A second base lesion, the conversion of guanine into hypoxanthine via deamination of N2, also increases generation of A:I base pairs by both BF and pol α (27, 28). This occurs both during polymerization of dITP opposite A and dATP polymerization opposite hypoxanthine. In both cases, however, the two polymerases still showed a preference for generating C:hypoxanthine base pairs.

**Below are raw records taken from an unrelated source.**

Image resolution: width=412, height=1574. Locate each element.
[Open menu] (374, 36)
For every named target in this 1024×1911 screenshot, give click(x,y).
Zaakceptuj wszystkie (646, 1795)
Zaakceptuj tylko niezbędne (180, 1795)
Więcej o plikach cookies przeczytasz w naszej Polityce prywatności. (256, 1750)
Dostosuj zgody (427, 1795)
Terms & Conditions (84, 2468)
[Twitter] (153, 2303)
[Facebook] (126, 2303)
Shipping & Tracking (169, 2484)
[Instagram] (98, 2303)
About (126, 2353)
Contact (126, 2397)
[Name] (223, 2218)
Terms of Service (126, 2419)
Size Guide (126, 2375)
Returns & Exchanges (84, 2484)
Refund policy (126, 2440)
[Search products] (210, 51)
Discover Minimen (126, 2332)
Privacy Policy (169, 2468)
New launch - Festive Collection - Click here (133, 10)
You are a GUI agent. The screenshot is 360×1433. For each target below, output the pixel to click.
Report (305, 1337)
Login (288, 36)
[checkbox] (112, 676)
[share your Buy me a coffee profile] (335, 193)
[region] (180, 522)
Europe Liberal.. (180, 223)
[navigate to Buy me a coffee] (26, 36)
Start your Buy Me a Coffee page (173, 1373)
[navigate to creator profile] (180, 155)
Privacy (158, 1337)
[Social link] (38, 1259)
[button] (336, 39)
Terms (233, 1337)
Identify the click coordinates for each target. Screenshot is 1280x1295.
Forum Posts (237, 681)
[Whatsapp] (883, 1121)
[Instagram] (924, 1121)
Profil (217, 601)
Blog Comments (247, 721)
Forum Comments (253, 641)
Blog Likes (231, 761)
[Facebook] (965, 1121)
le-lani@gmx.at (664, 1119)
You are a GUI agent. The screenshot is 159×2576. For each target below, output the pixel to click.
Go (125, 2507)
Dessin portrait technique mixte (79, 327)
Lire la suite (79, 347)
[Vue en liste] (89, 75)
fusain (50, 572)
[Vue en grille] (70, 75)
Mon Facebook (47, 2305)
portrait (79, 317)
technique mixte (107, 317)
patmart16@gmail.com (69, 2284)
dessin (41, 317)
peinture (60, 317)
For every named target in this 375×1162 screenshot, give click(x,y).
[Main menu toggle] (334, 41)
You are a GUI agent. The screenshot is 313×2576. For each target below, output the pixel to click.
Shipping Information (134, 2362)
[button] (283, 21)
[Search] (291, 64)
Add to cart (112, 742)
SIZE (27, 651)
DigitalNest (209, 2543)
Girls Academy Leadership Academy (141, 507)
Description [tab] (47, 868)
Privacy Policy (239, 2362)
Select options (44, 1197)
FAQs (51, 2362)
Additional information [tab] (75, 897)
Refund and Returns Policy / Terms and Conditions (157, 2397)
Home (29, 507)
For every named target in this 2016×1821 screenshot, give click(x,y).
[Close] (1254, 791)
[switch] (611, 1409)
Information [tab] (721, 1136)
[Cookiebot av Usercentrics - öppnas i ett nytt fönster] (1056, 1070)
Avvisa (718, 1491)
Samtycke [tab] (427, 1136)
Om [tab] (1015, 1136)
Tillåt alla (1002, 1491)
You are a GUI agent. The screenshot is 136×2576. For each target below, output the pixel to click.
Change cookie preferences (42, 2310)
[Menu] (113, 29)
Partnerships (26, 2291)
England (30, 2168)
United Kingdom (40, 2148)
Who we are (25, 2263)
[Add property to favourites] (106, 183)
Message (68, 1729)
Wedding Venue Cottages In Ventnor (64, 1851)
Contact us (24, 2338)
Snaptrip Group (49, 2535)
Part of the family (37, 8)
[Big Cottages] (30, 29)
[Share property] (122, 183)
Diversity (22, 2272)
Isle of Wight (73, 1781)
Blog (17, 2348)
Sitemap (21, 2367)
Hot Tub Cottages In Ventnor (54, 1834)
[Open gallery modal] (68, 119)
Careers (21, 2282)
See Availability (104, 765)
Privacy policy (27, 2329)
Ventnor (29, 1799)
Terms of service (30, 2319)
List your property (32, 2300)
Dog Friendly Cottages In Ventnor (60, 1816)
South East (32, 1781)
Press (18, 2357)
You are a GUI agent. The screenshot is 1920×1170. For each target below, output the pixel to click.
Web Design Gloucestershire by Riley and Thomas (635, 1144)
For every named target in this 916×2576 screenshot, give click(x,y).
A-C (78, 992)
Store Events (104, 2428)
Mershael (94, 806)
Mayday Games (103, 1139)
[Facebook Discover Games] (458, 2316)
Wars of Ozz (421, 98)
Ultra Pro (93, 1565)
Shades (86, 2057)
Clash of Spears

We have used a series of adenine analogues modified at N1, N3, N6, and N7 to better understand both how these enzymes polymerize 8-oxo-dGTP and dITP opposite A as well as dATP opposite 8-oxoG and hypoxanthine. Both during incorporation of the analogue dNTPs opposite A and dATP opposite the analogues, polymerization is more complicated than simple formation of Hoogsteen base pairs.

Experimental Procedures


All reagents were of the highest quality commercially available. Unlabeled natural dNTPs were from Sigma and radiolabeled dNTPs were from Perkin Elmer. dITP, 7-deaza-dATP, and 8-oxo-dGTP were from Trilink. 1-Deaza dATP and purine dNTP were prepared as previously described (6). Protected phosphoramidites of nucleosides containing the bases purine, 7-deaza-dA and hypoxanthine were from Glen Research. Synthetic DNA oligonucleotides were purchased from IDT or Biosearch. The two subunit p180-p70 polymerase complex was expressed in baculovirus-infected SF9 cells at the Tissue Culture Core Facility of the University of Colorado Health Sciences Center and purified as previously described (27, 29, 30). BF was a generous gift of Loreena Beese (Duke University).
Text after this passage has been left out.